Moreover, they discovered that SA-2 neurons, many of which are active even without external stimulation, could signal information about the fingertip’s viscoelastic deformation state even between fingertip loadings.
This diversity of responses suggests that, collectively, first-order tactile neurons relay rich information about the fingertip’s viscoelastic state to the brain, containing within them a memory of past stimulation.
Co-author Ingvars Birznieks, Associate Professor at the University of New South Wales Sydney, states: “I am very compelled by the idea that one of the functions of SA-2 neurons might be to signal the overall viscoelastic state of the fingertip, which might enable more accurate interpretation of type-1 neuron input.”
The authors note that there has been no systematic investigation into whether effects of viscoelasticity on tactile sensing impact the performance of manual tasks, so it remains unclear whether viscoelasticity might limit performance, or if the neural information about past stimuli is used by the brain in some capacity.
Additionally, as proposed in the eLife public review, the study could gain from a more direct examination of the link between skin deformation and neuron firing, a facet that the authors are currently addressing.
“Our findings suggest that populations of tactile neurons provide a continuous stream of information to the brain about the viscoelastic deformation state of the fingertip,” concludes senior author Roland Johansson, Professor in the Department of Integrative and Medical Biology, Umeå University, Sweden.
“It is plausible that the brain employs this information to estimate the fingertip’s state during the planning and evaluation of tactile-based actions. Investigating this idea in future research holds intriguing potential.”
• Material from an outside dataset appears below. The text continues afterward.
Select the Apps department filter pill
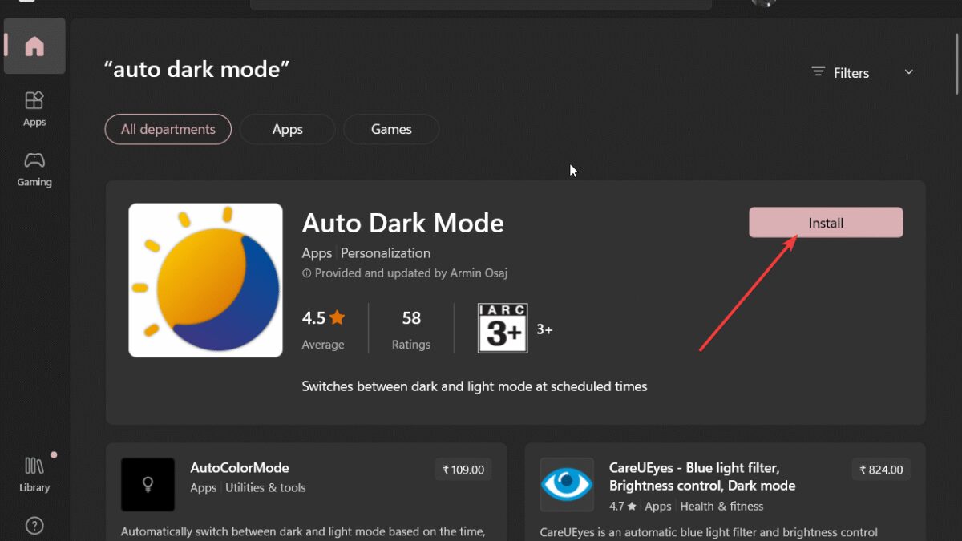Screen dimensions: 962x541 287,129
About this tactile memory research news
Author: Emily Packer
Contact: Emily Packer – eLife
Image: The image is credited to Neuroscience News
Original Research: Open access.
“Memory at your fingertips: how viscoelasticity affects tactile neuron signaling” by Hannes Saa et al. eLife
Memory at your fingertips: how viscoelasticity affects tactile neuron signaling
Human skin and its underlying tissues constitute a viscoelastic medium, implying that any deformation depends not only on the currently applied force, but also the recent loading history. The extent to which this physical memory influences the signaling of first-order tactile neurons during natural hand use is not well understood.
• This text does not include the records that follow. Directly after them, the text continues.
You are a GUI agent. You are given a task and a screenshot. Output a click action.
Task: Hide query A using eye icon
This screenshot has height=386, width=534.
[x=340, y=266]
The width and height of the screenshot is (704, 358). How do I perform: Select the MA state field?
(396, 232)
Here, we examined the effect of past loading on the responses of fast-adapting (FA-1) and slowly-adapting (SA-1 and SA-2) first-order tactile neurons innervating the human fingertip to loadings applied in different directions representative of object manipulation tasks.
We found that variation in the preceding loading affected neurons’ overall signaling of force direction. Some neurons kept signaling the current direction, while others signaled both the current and preceding direction, or even primarily the preceding direction.
In addition, ongoing impulse activity in SA-2 neurons between loadings signaled information related to the fingertip’s viscoelastic deformation state between loadings.
We conclude that tactile neurons at the population level signal continuous information about the fingertip’s viscoelastic deformation state, which is shaped by both its recent history and current loading.
Such information might be sufficient for the brain to correctly interpret current force loading and help in computing accurate motor commands for interactions with objects in manipulation and haptic tasks.